Maybe we can get some updates and discussion of potential implications from the people working on this in the comments….?
Hank Roberts says
Walt Bennett, you’re missing two things by thinking that what’s happening is within natural variation.
1) the physics of adding CO2 to the atmosphere, trapping heat
2) the rate of change, far faster than anything in the past short of an asteroid impact
You’re saying everything has happened before. True.
It’s been hotter and colder on Earth.
CO2 has been higher and lower.
No previous event has burned carbon as fast as we’re doing.
No previous warming has happened anywhere near this fast.
The exceptions to natural rates of change are catastrophes.
So is the present rate of change.
Asteroid impacts or flood basalts caused the past catastrophes.
Human fossil fuel burning is causing the present catastrophe.
Catastrophe — as in math — meaning you can’t back up and simply reverse the course of events.
You don’t like the fact that people can’t see what’s happening.
Can you do anything for ‘Global Cooler’ who can’t see the trend in a chart? There are far more people like her or him out there who need your help.
Reality, as P.K. Dick said, is what’s still here when we wake up, what doesn’t go away when we quit beieving in it.
The rate of change is real.
Address it please.
______________________________
“CURSE WPIX” says ReCaptcha. ?
Yes, in all caps.
Martin Vermeer says
Theo Hopkins #339:
Wouldn’t John Tyndall’s original experiment do? I seem to remember (but cannot now find any link) that he did demonstrations for the general public. He was famously a great popularizer.
Thomas Lee Elifritz says
It would be nice if my tax dollars were going to people that could get along long enough to meet and discuss these issues in a civilized manner.

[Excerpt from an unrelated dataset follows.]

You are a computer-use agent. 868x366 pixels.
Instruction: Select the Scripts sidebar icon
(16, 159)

I guess you missed that thing called the first amendment to the Constitution to the United States of America.
My suggestion to you is to read that document, and if you don’t like what it says, go ahead and try to amend it.
Ray Ladbury says
Steve, the objection to the approach of Lindzen is that he publishes his diatribes not in the peer-reviewed literature, but in forums frequented by unsophisticated laymen–e.g. on blogs and in the editorial pages of various rags. Spencer, to his credit, does still publish technical papers (albeit not influential ones). However, there is a distinctly more militant tone in his nontechnical pieces. This has hurt his credibility pretty severely in the eyes of serious scientists.

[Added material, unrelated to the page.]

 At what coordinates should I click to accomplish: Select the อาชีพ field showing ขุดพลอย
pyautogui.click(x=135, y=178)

It certainly is not essential to agree with the consensus to be a well respected member of the community. Hell, look at Einstein and quantum mechanics. However, if you treat the consensus view dismissively, this will hurt your credibility.
Back in Grad school, I had a prof who didn’t believe in quarks. He was still respected for his contributions and taught graduate classes, but he was not allowed to teach particle physics or modern physics courses. It doesn’t matter which subdiscipline of science you are in, there are ways of doing things in science, and preaching your pet theories to a less sophisticated audience is a good way to diminish the esteem in which you are held.
SecularAnimist says
Walt Bennett wrote: “Allow me to say I can find quotes where Dr. Hansen says we must immediately stop building coal plants that do not CCS. That idea is politically dead on arrival, and Dr. Hansen has no place even saying it.”
First of all, I am not so sure that a moratorium on building new non-CCS coal-fired power plants is “politically dead on arrival”, or if it is, that it will long remain so. There is growing, widespread opposition to building new coal-fired power plants (and the non-CCS ones are the only kind that exist right now) and some proposed plants have been canceled due to that opposition.
Nor is there any need to build them, for example in the USA, given the rate at which wind power is being built. Indeed, the dubious economic viability (i.e. profitability) of new coal-fired power plants may contribute more to a de facto moratorium as will the political opposition, as has been the case with nuclear power plants.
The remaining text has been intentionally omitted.